▶ What you should do
Work out how many lines of the records hold the string "will", and reply with that number alone.

▶ Excerpted records
-*-

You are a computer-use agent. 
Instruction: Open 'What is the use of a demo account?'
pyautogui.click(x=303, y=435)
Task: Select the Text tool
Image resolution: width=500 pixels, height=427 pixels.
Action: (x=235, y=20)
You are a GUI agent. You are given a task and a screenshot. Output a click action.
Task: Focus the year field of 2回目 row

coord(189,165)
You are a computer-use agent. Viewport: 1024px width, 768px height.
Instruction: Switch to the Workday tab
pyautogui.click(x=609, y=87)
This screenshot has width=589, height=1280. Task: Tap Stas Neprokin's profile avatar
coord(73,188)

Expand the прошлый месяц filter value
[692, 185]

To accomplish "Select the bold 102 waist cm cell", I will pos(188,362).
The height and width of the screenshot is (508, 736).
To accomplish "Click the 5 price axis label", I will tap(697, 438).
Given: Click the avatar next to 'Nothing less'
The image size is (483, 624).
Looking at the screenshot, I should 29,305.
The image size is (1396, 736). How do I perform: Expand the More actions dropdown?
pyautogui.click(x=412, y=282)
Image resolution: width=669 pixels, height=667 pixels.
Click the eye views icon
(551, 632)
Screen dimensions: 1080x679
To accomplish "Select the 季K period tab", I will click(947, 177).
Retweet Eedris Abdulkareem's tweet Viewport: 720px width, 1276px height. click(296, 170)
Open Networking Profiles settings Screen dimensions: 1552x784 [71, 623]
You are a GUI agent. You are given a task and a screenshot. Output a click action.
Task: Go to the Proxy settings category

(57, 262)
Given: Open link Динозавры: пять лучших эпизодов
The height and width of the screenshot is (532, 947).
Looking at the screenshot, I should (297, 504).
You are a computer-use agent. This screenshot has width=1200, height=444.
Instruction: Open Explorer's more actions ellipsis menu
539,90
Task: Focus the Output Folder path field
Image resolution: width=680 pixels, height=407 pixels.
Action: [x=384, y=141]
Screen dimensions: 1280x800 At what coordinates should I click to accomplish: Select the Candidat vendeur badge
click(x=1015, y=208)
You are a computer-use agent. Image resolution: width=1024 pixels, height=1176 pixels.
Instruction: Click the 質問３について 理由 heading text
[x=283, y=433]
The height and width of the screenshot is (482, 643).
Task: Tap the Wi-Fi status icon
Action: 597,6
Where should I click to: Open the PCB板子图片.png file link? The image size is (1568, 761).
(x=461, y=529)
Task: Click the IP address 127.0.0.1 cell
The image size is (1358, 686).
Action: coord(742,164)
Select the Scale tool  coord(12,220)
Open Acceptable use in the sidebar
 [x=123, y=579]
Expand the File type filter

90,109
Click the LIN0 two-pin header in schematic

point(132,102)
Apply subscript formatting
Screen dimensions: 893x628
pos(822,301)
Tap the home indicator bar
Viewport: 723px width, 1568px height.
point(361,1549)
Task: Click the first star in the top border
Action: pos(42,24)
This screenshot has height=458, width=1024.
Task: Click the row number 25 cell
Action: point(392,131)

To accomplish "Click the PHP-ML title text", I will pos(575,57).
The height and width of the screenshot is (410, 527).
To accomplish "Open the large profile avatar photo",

-*-

▶ Output for this task
4